• [Direction]
Extract every one of the entries below, copying each line without any change.
— START OF Information provided —
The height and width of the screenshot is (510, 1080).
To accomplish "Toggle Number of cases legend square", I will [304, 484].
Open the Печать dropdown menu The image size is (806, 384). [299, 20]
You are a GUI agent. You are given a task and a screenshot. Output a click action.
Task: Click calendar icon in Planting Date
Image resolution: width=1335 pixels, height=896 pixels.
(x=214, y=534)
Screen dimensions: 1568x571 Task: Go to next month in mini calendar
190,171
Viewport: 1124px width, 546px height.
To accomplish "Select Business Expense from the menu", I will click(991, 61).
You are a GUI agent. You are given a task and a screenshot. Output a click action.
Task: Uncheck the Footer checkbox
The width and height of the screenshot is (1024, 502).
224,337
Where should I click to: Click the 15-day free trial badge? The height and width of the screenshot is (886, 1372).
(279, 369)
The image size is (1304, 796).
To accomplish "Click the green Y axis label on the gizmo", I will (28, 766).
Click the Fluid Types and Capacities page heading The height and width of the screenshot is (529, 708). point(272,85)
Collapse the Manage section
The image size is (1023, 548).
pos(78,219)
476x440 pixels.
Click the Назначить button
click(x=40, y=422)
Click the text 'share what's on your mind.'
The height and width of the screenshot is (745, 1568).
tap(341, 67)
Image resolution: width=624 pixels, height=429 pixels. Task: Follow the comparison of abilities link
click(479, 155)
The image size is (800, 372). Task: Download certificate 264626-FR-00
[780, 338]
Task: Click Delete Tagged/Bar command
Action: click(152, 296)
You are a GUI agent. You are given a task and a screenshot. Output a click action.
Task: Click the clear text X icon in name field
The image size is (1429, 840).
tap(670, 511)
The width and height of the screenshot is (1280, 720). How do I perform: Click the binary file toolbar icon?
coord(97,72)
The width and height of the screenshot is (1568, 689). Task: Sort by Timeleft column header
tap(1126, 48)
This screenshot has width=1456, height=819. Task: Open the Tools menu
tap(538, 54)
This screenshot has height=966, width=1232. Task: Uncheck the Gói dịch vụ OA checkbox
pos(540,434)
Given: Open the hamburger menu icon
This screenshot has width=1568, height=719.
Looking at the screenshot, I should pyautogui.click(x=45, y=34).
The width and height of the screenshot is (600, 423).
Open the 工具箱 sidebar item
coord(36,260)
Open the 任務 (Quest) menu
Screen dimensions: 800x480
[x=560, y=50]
— END OF Information provided —
• [Response]
The height and width of the screenshot is (510, 1080).
To accomplish "Toggle Number of cases legend square", I will [304, 484].
Open the Печать dropdown menu The image size is (806, 384). [299, 20]
You are a GUI agent. You are given a task and a screenshot. Output a click action.
Task: Click calendar icon in Planting Date
Image resolution: width=1335 pixels, height=896 pixels.
(x=214, y=534)
Screen dimensions: 1568x571 Task: Go to next month in mini calendar
190,171
Viewport: 1124px width, 546px height.
To accomplish "Select Business Expense from the menu", I will click(991, 61).
You are a GUI agent. You are given a task and a screenshot. Output a click action.
Task: Uncheck the Footer checkbox
The width and height of the screenshot is (1024, 502).
224,337
Where should I click to: Click the 15-day free trial badge? The height and width of the screenshot is (886, 1372).
(279, 369)
The image size is (1304, 796).
To accomplish "Click the green Y axis label on the gizmo", I will (28, 766).
Click the Fluid Types and Capacities page heading The height and width of the screenshot is (529, 708). point(272,85)
Collapse the Manage section
The image size is (1023, 548).
pos(78,219)
476x440 pixels.
Click the Назначить button
click(x=40, y=422)
Click the text 'share what's on your mind.'
The height and width of the screenshot is (745, 1568).
tap(341, 67)
Image resolution: width=624 pixels, height=429 pixels. Task: Follow the comparison of abilities link
click(479, 155)
The image size is (800, 372). Task: Download certificate 264626-FR-00
[780, 338]
Task: Click Delete Tagged/Bar command
Action: click(152, 296)
You are a GUI agent. You are given a task and a screenshot. Output a click action.
Task: Click the clear text X icon in name field
The image size is (1429, 840).
tap(670, 511)
The width and height of the screenshot is (1280, 720). How do I perform: Click the binary file toolbar icon?
coord(97,72)
The width and height of the screenshot is (1568, 689). Task: Sort by Timeleft column header
tap(1126, 48)
This screenshot has width=1456, height=819. Task: Open the Tools menu
tap(538, 54)
This screenshot has height=966, width=1232. Task: Uncheck the Gói dịch vụ OA checkbox
pos(540,434)
Given: Open the hamburger menu icon
This screenshot has width=1568, height=719.
Looking at the screenshot, I should pyautogui.click(x=45, y=34).
The width and height of the screenshot is (600, 423).
Open the 工具箱 sidebar item
coord(36,260)
Open the 任務 (Quest) menu
Screen dimensions: 800x480
[x=560, y=50]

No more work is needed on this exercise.